TO BE DONE:
Format the records below as a numbered list, leaving out any blank lines.

THE INPUT:
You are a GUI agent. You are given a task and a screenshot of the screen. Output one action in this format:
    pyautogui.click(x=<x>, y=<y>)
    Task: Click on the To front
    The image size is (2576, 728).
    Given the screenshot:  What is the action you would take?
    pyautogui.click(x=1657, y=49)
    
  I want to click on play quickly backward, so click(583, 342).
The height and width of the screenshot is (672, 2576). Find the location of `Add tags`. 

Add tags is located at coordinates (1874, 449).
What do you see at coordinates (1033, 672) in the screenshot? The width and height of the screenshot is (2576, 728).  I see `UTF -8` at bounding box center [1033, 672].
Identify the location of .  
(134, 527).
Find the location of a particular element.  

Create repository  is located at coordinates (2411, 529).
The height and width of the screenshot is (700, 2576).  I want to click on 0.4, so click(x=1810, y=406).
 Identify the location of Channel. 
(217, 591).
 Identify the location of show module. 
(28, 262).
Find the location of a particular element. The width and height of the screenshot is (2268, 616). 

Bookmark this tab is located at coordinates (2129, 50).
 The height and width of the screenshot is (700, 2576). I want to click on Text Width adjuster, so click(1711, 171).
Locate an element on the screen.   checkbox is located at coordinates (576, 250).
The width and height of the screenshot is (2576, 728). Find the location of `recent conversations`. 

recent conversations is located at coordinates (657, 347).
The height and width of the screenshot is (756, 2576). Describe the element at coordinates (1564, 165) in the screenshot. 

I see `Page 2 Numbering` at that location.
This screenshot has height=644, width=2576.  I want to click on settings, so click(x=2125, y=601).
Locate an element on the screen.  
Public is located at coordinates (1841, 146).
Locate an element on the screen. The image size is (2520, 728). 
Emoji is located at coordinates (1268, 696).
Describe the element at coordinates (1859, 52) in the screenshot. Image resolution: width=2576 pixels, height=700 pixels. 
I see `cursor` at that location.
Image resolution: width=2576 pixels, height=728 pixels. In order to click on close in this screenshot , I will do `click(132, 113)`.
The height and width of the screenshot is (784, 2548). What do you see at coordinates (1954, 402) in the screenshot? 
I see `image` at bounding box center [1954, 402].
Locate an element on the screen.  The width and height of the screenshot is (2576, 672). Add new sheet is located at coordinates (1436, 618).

REPLY TO THE EXERCISE:
1. You are a GUI agent. You are given a task and a screenshot of the screen. Output one action in this format:
2.     pyautogui.click(x=<x>, y=<y>)
3.     Task: Click on the To front
4.     The image size is (2576, 728).
5.     Given the screenshot:  What is the action you would take?
6.     pyautogui.click(x=1657, y=49)
7.   I want to click on play quickly backward, so click(583, 342).
8. The height and width of the screenshot is (672, 2576). Find the location of `Add tags`. 
9. Add tags is located at coordinates (1874, 449).
10. What do you see at coordinates (1033, 672) in the screenshot? The width and height of the screenshot is (2576, 728).  I see `UTF -8` at bounding box center [1033, 672].
11. Identify the location of .  
12. (134, 527).
13. Find the location of a particular element.  
14. Create repository  is located at coordinates (2411, 529).
15. The height and width of the screenshot is (700, 2576).  I want to click on 0.4, so click(x=1810, y=406).
16.  Identify the location of Channel. 
17. (217, 591).
18.  Identify the location of show module. 
19. (28, 262).
20. Find the location of a particular element. The width and height of the screenshot is (2268, 616). 
21. Bookmark this tab is located at coordinates (2129, 50).
22.  The height and width of the screenshot is (700, 2576). I want to click on Text Width adjuster, so click(1711, 171).
23. Locate an element on the screen.   checkbox is located at coordinates (576, 250).
24. The width and height of the screenshot is (2576, 728). Find the location of `recent conversations`. 
25. recent conversations is located at coordinates (657, 347).
26. The height and width of the screenshot is (756, 2576). Describe the element at coordinates (1564, 165) in the screenshot. 
27. I see `Page 2 Numbering` at that location.
28. This screenshot has height=644, width=2576.  I want to click on settings, so click(x=2125, y=601).
29. Locate an element on the screen.  
30. Public is located at coordinates (1841, 146).
31. Locate an element on the screen. The image size is (2520, 728). 
32. Emoji is located at coordinates (1268, 696).
33. Describe the element at coordinates (1859, 52) in the screenshot. Image resolution: width=2576 pixels, height=700 pixels. 
34. I see `cursor` at that location.
35. Image resolution: width=2576 pixels, height=728 pixels. In order to click on close in this screenshot , I will do `click(132, 113)`.
36. The height and width of the screenshot is (784, 2548). What do you see at coordinates (1954, 402) in the screenshot? 
37. I see `image` at bounding box center [1954, 402].
38. Locate an element on the screen.  The width and height of the screenshot is (2576, 672). Add new sheet is located at coordinates (1436, 618).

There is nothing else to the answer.